PROBLEM REQUIREMENTS
Set every record down again, exactly and completely.

┏━━

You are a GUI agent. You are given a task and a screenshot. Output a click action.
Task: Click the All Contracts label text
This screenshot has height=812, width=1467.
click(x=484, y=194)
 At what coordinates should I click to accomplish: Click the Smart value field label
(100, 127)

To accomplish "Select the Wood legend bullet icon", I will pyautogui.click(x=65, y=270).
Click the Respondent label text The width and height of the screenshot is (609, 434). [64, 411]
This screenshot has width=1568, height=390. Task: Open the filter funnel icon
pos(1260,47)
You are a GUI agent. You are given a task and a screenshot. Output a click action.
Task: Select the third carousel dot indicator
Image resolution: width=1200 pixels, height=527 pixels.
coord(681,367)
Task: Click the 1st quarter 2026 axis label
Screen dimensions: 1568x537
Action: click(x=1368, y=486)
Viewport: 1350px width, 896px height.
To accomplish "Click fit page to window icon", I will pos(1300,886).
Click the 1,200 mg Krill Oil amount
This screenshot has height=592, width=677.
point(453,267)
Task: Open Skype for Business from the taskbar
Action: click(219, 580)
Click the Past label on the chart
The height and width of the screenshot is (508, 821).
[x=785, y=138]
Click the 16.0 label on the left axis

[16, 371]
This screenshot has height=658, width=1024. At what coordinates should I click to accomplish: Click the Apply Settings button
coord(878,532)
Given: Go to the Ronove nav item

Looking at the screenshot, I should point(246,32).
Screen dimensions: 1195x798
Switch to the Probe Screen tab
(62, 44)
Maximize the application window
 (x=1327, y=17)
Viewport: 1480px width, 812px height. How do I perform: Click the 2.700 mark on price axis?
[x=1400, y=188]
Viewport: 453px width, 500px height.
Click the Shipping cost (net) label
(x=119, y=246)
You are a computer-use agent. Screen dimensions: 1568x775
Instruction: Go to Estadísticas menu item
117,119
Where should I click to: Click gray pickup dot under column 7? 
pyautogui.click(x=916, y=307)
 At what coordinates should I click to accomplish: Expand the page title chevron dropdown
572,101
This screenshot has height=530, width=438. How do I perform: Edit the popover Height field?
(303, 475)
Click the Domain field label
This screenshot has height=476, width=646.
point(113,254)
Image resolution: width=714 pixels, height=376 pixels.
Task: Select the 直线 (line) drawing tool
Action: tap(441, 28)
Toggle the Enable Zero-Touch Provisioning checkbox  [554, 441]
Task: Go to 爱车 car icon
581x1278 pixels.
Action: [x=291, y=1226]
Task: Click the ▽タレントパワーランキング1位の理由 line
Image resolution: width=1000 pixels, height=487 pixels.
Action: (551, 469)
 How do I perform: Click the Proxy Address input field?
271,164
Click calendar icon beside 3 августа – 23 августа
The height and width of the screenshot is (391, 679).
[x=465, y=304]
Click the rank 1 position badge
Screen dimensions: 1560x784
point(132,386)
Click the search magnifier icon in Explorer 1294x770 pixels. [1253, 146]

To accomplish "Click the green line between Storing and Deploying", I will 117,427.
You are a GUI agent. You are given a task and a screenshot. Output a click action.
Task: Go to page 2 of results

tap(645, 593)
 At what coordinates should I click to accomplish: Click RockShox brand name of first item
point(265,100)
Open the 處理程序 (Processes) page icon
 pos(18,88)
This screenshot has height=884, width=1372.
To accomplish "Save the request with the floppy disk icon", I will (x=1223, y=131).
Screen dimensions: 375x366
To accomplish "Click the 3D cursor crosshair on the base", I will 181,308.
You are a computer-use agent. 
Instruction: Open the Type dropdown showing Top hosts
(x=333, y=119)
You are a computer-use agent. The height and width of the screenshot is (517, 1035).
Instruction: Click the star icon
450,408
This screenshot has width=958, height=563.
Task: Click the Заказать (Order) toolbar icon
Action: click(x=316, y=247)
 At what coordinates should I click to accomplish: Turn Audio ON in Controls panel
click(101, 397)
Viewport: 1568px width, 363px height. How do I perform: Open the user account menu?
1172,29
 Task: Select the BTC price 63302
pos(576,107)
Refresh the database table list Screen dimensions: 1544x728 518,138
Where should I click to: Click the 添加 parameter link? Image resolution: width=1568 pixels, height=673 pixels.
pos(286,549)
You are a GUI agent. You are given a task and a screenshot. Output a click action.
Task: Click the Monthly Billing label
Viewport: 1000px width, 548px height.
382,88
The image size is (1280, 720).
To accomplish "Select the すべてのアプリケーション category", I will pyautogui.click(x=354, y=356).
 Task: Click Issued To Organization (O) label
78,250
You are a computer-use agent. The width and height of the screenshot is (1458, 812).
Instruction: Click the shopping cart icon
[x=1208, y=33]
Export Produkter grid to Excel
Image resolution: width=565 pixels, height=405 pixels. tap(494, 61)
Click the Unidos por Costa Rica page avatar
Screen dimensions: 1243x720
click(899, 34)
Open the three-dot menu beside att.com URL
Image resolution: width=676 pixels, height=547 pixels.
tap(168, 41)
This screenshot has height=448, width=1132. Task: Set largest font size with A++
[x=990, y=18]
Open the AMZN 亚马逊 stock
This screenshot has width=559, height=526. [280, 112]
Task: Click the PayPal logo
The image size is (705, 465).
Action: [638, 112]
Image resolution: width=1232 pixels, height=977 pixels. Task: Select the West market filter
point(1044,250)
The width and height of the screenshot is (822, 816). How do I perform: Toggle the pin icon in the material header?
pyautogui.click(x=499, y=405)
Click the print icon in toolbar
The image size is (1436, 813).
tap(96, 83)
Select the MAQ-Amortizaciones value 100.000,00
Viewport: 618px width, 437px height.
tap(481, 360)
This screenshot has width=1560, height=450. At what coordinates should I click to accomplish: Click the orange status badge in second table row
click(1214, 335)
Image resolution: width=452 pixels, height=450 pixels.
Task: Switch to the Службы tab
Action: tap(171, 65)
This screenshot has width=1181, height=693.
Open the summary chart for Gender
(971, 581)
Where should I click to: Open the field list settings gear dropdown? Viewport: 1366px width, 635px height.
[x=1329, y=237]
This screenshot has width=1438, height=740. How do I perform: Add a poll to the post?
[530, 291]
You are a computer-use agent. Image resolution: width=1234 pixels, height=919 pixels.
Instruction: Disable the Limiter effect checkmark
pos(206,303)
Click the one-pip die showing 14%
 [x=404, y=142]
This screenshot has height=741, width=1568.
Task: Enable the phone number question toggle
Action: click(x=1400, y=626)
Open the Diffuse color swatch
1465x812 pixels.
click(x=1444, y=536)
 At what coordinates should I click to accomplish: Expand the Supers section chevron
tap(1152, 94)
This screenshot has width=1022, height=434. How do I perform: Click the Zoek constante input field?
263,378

┗━━

FINISHED EXERCISE
You are a GUI agent. You are given a task and a screenshot. Output a click action.
Task: Click the All Contracts label text
This screenshot has height=812, width=1467.
click(x=484, y=194)
 At what coordinates should I click to accomplish: Click the Smart value field label
(100, 127)

To accomplish "Select the Wood legend bullet icon", I will pyautogui.click(x=65, y=270).
Click the Respondent label text The width and height of the screenshot is (609, 434). [64, 411]
This screenshot has width=1568, height=390. Task: Open the filter funnel icon
pos(1260,47)
You are a GUI agent. You are given a task and a screenshot. Output a click action.
Task: Select the third carousel dot indicator
Image resolution: width=1200 pixels, height=527 pixels.
coord(681,367)
Task: Click the 1st quarter 2026 axis label
Screen dimensions: 1568x537
Action: click(x=1368, y=486)
Viewport: 1350px width, 896px height.
To accomplish "Click fit page to window icon", I will pos(1300,886).
Click the 1,200 mg Krill Oil amount
This screenshot has height=592, width=677.
point(453,267)
Task: Open Skype for Business from the taskbar
Action: click(219, 580)
Click the Past label on the chart
The height and width of the screenshot is (508, 821).
[x=785, y=138]
Click the 16.0 label on the left axis

[16, 371]
This screenshot has height=658, width=1024. At what coordinates should I click to accomplish: Click the Apply Settings button
coord(878,532)
Given: Go to the Ronove nav item

Looking at the screenshot, I should point(246,32).
Screen dimensions: 1195x798
Switch to the Probe Screen tab
(62, 44)
Maximize the application window
 (x=1327, y=17)
Viewport: 1480px width, 812px height. How do I perform: Click the 2.700 mark on price axis?
[x=1400, y=188]
Viewport: 453px width, 500px height.
Click the Shipping cost (net) label
(x=119, y=246)
You are a computer-use agent. Screen dimensions: 1568x775
Instruction: Go to Estadísticas menu item
117,119
Where should I click to: Click gray pickup dot under column 7? 
pyautogui.click(x=916, y=307)
 At what coordinates should I click to accomplish: Expand the page title chevron dropdown
572,101
This screenshot has height=530, width=438. How do I perform: Edit the popover Height field?
(303, 475)
Click the Domain field label
This screenshot has height=476, width=646.
point(113,254)
Image resolution: width=714 pixels, height=376 pixels.
Task: Select the 直线 (line) drawing tool
Action: tap(441, 28)
Toggle the Enable Zero-Touch Provisioning checkbox  [554, 441]
Task: Go to 爱车 car icon
581x1278 pixels.
Action: [x=291, y=1226]
Task: Click the ▽タレントパワーランキング1位の理由 line
Image resolution: width=1000 pixels, height=487 pixels.
Action: (551, 469)
 How do I perform: Click the Proxy Address input field?
271,164
Click calendar icon beside 3 августа – 23 августа
The height and width of the screenshot is (391, 679).
[x=465, y=304]
Click the rank 1 position badge
Screen dimensions: 1560x784
point(132,386)
Click the search magnifier icon in Explorer 1294x770 pixels. [1253, 146]

To accomplish "Click the green line between Storing and Deploying", I will 117,427.
You are a GUI agent. You are given a task and a screenshot. Output a click action.
Task: Go to page 2 of results

tap(645, 593)
 At what coordinates should I click to accomplish: Click RockShox brand name of first item
point(265,100)
Open the 處理程序 (Processes) page icon
 pos(18,88)
This screenshot has height=884, width=1372.
To accomplish "Save the request with the floppy disk icon", I will (x=1223, y=131).
Screen dimensions: 375x366
To accomplish "Click the 3D cursor crosshair on the base", I will 181,308.
You are a computer-use agent. 
Instruction: Open the Type dropdown showing Top hosts
(x=333, y=119)
You are a computer-use agent. The height and width of the screenshot is (517, 1035).
Instruction: Click the star icon
450,408
This screenshot has width=958, height=563.
Task: Click the Заказать (Order) toolbar icon
Action: click(x=316, y=247)
 At what coordinates should I click to accomplish: Turn Audio ON in Controls panel
click(101, 397)
Viewport: 1568px width, 363px height. How do I perform: Open the user account menu?
1172,29
 Task: Select the BTC price 63302
pos(576,107)
Refresh the database table list Screen dimensions: 1544x728 518,138
Where should I click to: Click the 添加 parameter link? Image resolution: width=1568 pixels, height=673 pixels.
pos(286,549)
You are a GUI agent. You are given a task and a screenshot. Output a click action.
Task: Click the Monthly Billing label
Viewport: 1000px width, 548px height.
382,88
The image size is (1280, 720).
To accomplish "Select the すべてのアプリケーション category", I will pyautogui.click(x=354, y=356).
 Task: Click Issued To Organization (O) label
78,250
You are a computer-use agent. The width and height of the screenshot is (1458, 812).
Instruction: Click the shopping cart icon
[x=1208, y=33]
Export Produkter grid to Excel
Image resolution: width=565 pixels, height=405 pixels. tap(494, 61)
Click the Unidos por Costa Rica page avatar
Screen dimensions: 1243x720
click(899, 34)
Open the three-dot menu beside att.com URL
Image resolution: width=676 pixels, height=547 pixels.
tap(168, 41)
This screenshot has height=448, width=1132. Task: Set largest font size with A++
[x=990, y=18]
Open the AMZN 亚马逊 stock
This screenshot has width=559, height=526. [280, 112]
Task: Click the PayPal logo
The image size is (705, 465).
Action: [638, 112]
Image resolution: width=1232 pixels, height=977 pixels. Task: Select the West market filter
point(1044,250)
The width and height of the screenshot is (822, 816). How do I perform: Toggle the pin icon in the material header?
pyautogui.click(x=499, y=405)
Click the print icon in toolbar
The image size is (1436, 813).
tap(96, 83)
Select the MAQ-Amortizaciones value 100.000,00
Viewport: 618px width, 437px height.
tap(481, 360)
This screenshot has width=1560, height=450. At what coordinates should I click to accomplish: Click the orange status badge in second table row
click(1214, 335)
Image resolution: width=452 pixels, height=450 pixels.
Task: Switch to the Службы tab
Action: tap(171, 65)
This screenshot has width=1181, height=693.
Open the summary chart for Gender
(971, 581)
Where should I click to: Open the field list settings gear dropdown? Viewport: 1366px width, 635px height.
[x=1329, y=237]
This screenshot has width=1438, height=740. How do I perform: Add a poll to the post?
[530, 291]
You are a computer-use agent. Image resolution: width=1234 pixels, height=919 pixels.
Instruction: Disable the Limiter effect checkmark
pos(206,303)
Click the one-pip die showing 14%
 [x=404, y=142]
This screenshot has height=741, width=1568.
Task: Enable the phone number question toggle
Action: click(x=1400, y=626)
Open the Diffuse color swatch
1465x812 pixels.
click(x=1444, y=536)
 At what coordinates should I click to accomplish: Expand the Supers section chevron
tap(1152, 94)
This screenshot has width=1022, height=434. How do I perform: Click the Zoek constante input field?
263,378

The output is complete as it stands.